How Cospas-Sarsat came into being
The Cospas-Sarsat programme was initiated in the early 1970s, in the midst of the Cold War. To be able to respond effectively to distress calls anywhere in the world, an international organization was required while leaving responsibility for the system to national administrations. To this end, four nations—the United States, the Soviet Union (today Russia), Canada and France—decided to work together despite the political tensions of the time.
Until the 1970s, maritime and aeronautic rescue systems had used VHF radio frequencies. U.S. legislation made distress beacons mandatory for the first time in 1972, and in 1975 an emergency locator beacon system was deployed for aircraft and pleasure boats—more than 250,000 beacons in total.
Birth of the programme
In 1976, Canada, the United States and France began using a Doppler detection system called SARSAT, operating on a frequency of 121.5 MHz. At the same time, Russia had started trials of an equivalent system for ships called COSPAS.

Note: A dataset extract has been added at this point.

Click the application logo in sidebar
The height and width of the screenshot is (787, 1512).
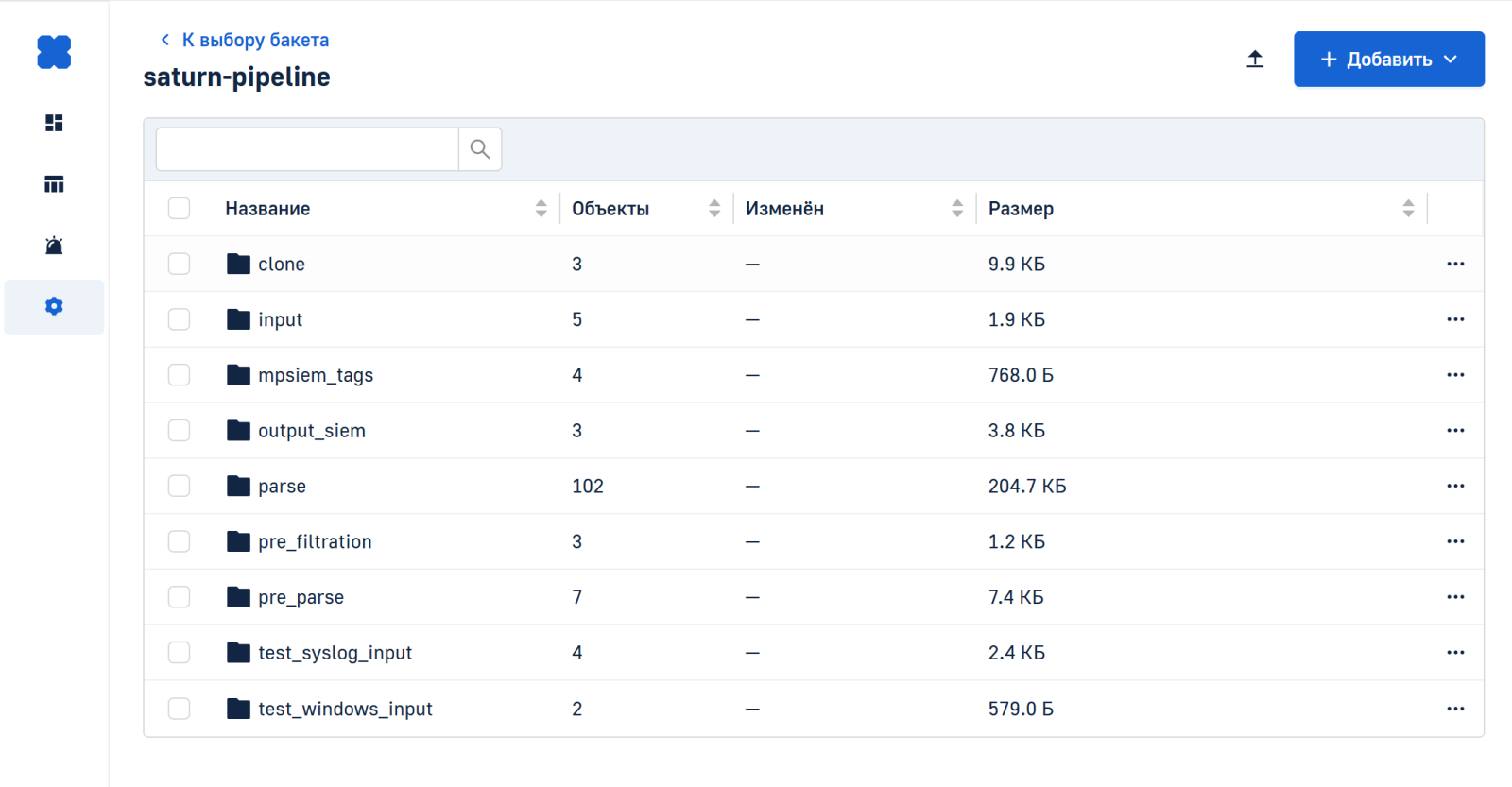[x=54, y=52]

The official date on which the programme agreement was signed is 1988, but the partners had already signed up to use the system on 23 November 1979 and the Cospas-Sarsat project was launched by four institutions based in Canada, the United States, France and the Soviet Union (MDC, CNES, NASA and Morflot).
The first human lives were saved on 10 September 1982 thanks to the first satellite in low-Earth orbit—LEOSAR COSPAS-1—launched the same year (on 30 June).
24 March 1983: launch of the first LEOSAR SARSAT-1 satellite.
The organization became fully operational in 1985.